Here is one of the two blocks I will use, the end of it is starting to go bad so I had to hurry up and use it up. I cut off that discolored part and only used the good pink parts. I had a second block as well, the one I made posts about previously. Nothing really happed after cutting off the dried up bodies so I figured I should break it down into bits and use it in the buckets.
Here's a close up of the hay now its been pasteurized. It has a sweet smell to it.. must be all the starches inside getting cooked.
While the hay lays out, it will drain of some of the water and go down into my basement drain. The color of the water has darkened with all that hay goodness inside.

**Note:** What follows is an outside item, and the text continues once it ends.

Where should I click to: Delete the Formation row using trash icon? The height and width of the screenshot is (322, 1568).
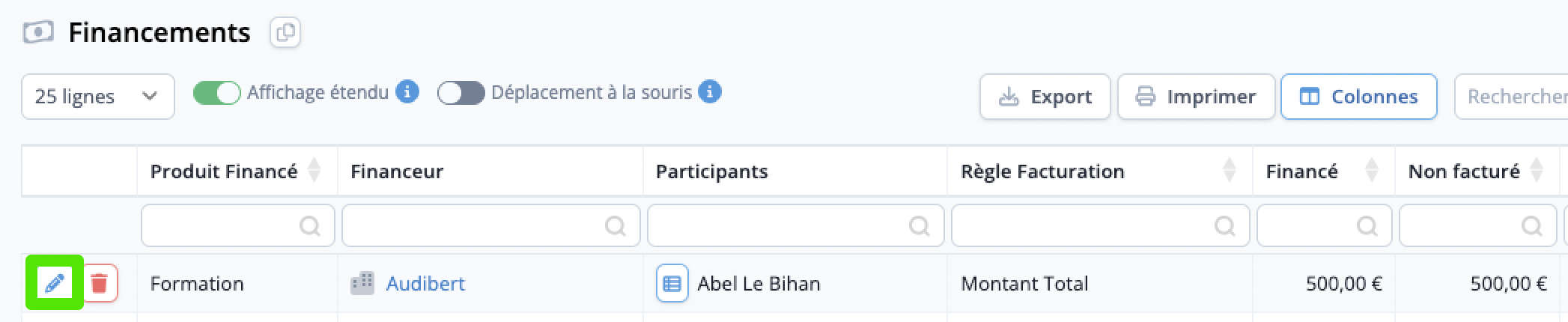tap(100, 283)
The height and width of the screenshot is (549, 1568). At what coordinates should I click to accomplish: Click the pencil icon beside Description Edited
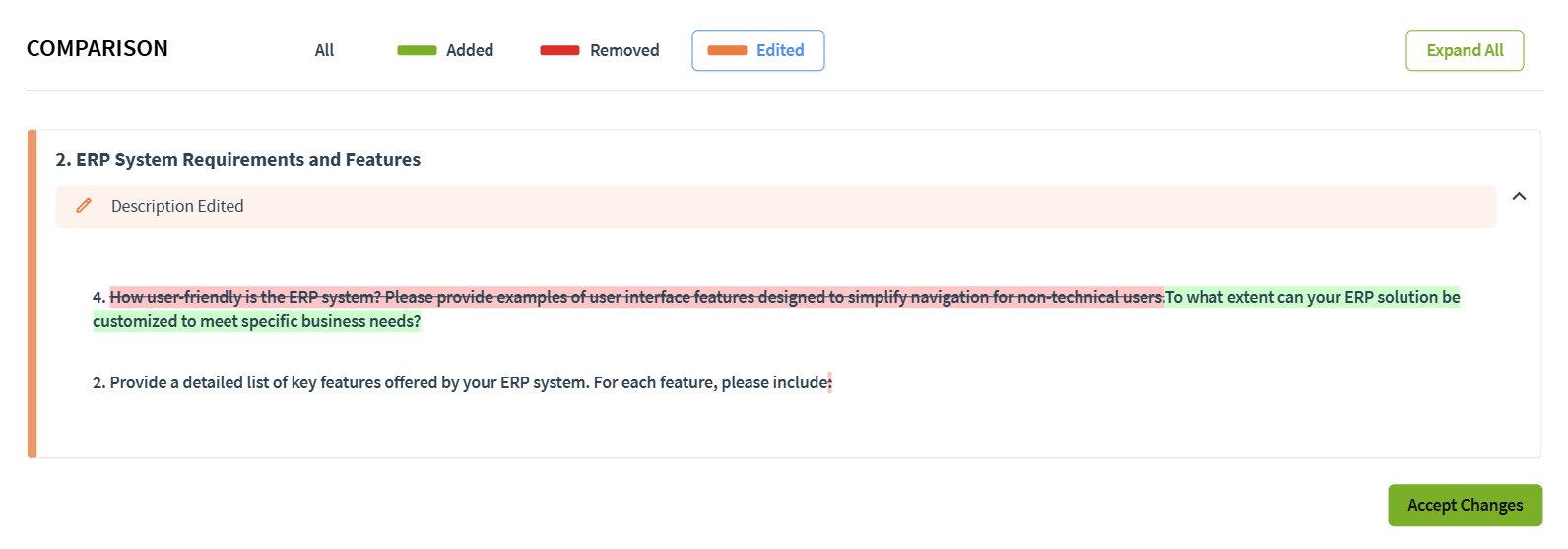tap(84, 206)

Probably would make a good compost tea.. maybe I should save it next time.
The next steps required me to put on clean clothes, gloves and keep really clean. So I had to stop taking pictures of the progress until I was finished.
Basically I took a glove full of hay and a glove full of crushed up mushroom block and adding them in each part into a trash bag inside the 5 gallon bucket. Doing this cycle until it was full I then tied off the top.
Double bagging it, now we wait. Just like with my jars and the wild bird seed, it took months to run throughout the substrate. Now it must do that again. But instead of in a little mason jar, it now has a 5 gallon paint bucket off of space. So this is where I hope the gas production starts and maybe some tasty fruit as well. I marked on my calendar and will check back on the bucket in a few weeks, but may take a month or longer due to cool basement tempatures.